After “many months of discussion” in which the National Federation of Independent Business was engaged in efforts to ensure that the high cost of health care was adequately addressed in reform legislation, the organization yesterday came out in full force against the Senate health care bill, declaring it a “disaster for small business:”
Small business can’t support a proposal that does not address their No. 1 problem: the unsustainable cost of healthcare. With unemployment at a 26-year high and small business owners struggling to simply keep their doors open, this kind of reform is not what we need to encourage small businesses to thrive.
We oppose the Patient Protection and Affordable Care Act due to the amount of new taxes, the creation of new mandates, and the establishment of new entitlement programs. There is no doubt all these burdens will be paid for on the backs of small business. It’s clear to us that, at the end of the day, the costs to small business more than outweigh the benefits they may have realized.
NFIB declared the Reid Bill to be unacceptable due to the “impact from these new taxes, a rich benefit package that is more costly than what they can afford today, a new government entitlement program, and a hard employer mandate” which together would cripple small businesses.

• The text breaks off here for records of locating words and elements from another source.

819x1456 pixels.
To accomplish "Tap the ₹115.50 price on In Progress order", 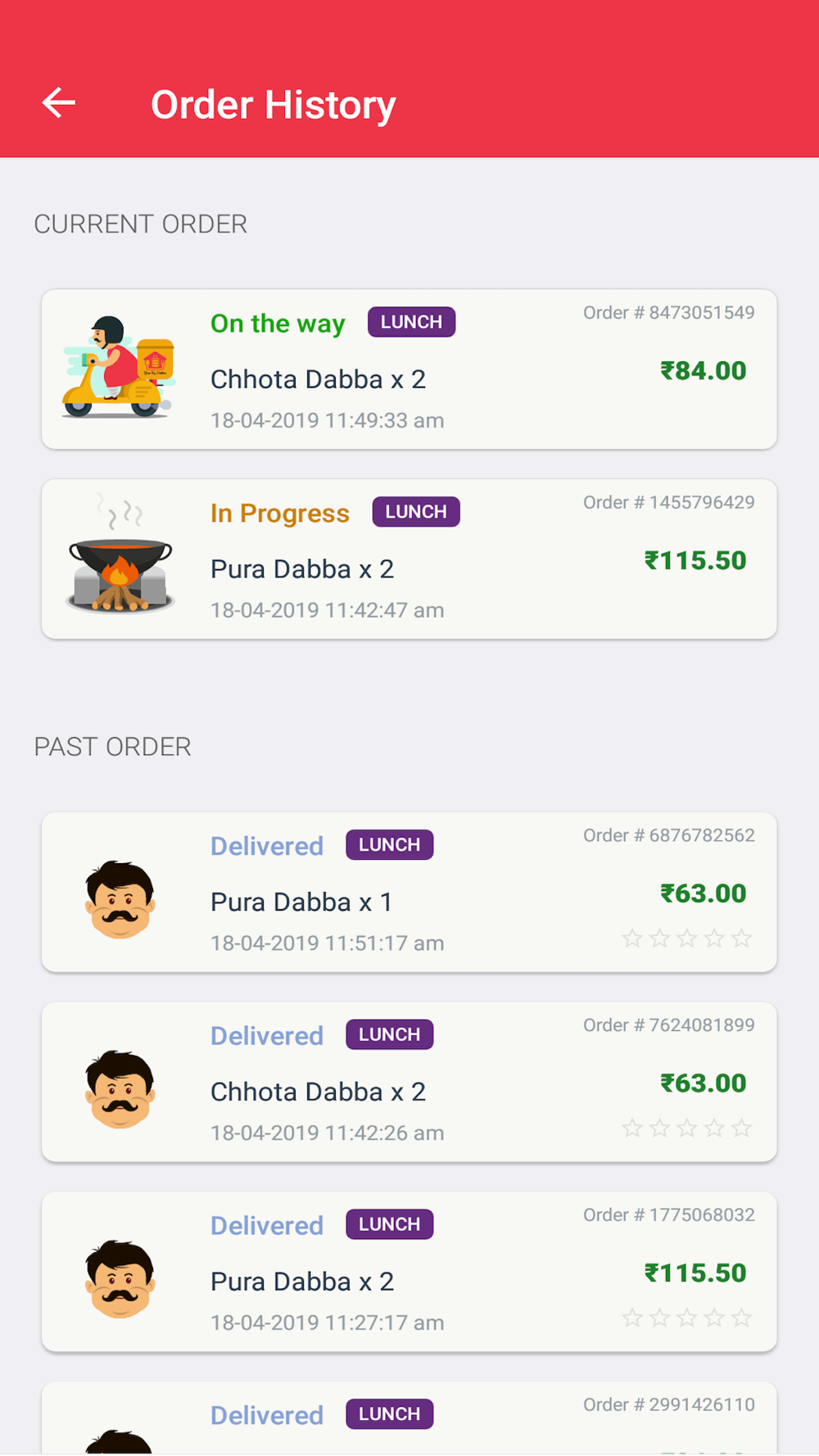I will pyautogui.click(x=695, y=561).
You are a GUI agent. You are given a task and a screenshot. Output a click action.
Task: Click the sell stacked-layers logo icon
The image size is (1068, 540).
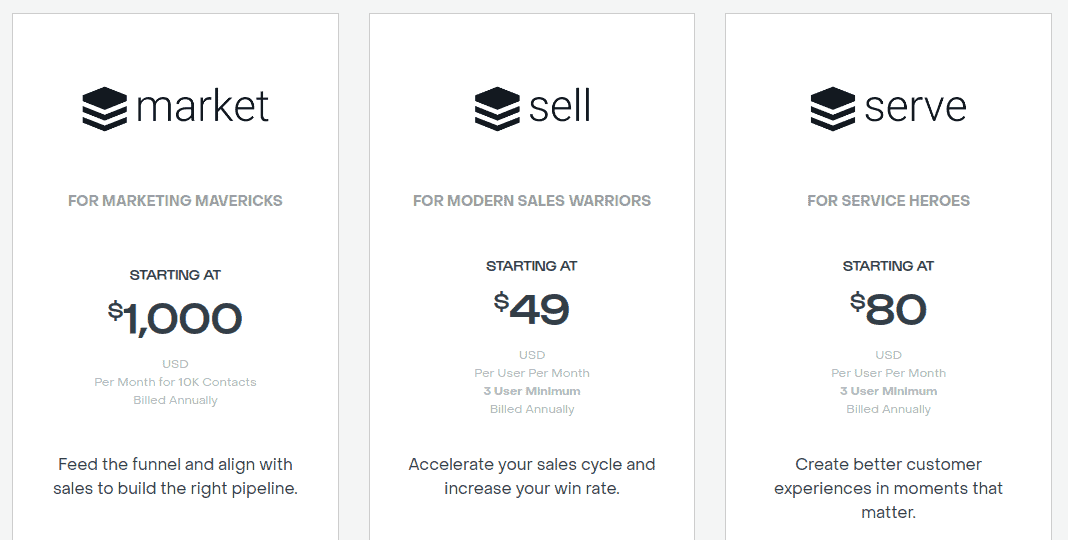(x=497, y=109)
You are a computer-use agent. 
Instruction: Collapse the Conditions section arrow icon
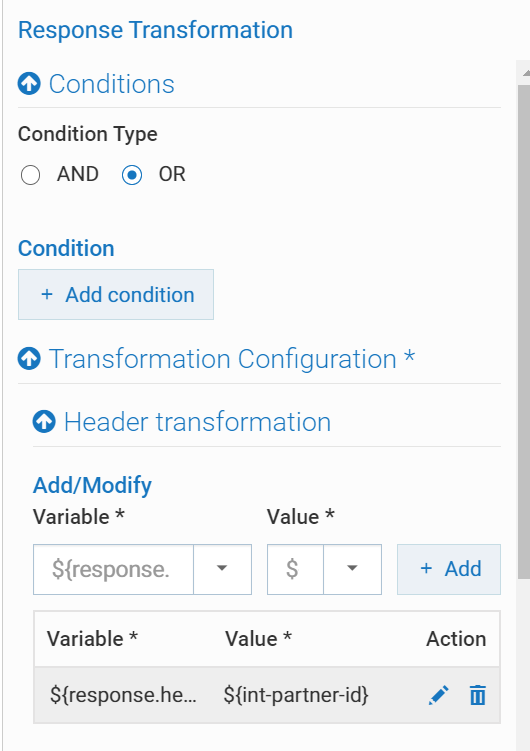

The organization’s conclusion is not surprising, given that the Reid Bill leaves small businesses in a lurch. The bill essentially acknowledges that it is terrible policy for small businesses, given that it includes a “small business tax credit” to minimize the impact of the job killing employer mandates and regulation-caused rises in private health insurance premiums.
The problem is that the tax credit only lasts two years and largely excludes small business owners, small businesses with high-average payrolls, and firms with 25 or more workers. After all exclusions, essentially the only eligible firms are those firms with 10 or fewer workers as well as those with low-income workers—the least likely to offer coverage even with a significant price reduction.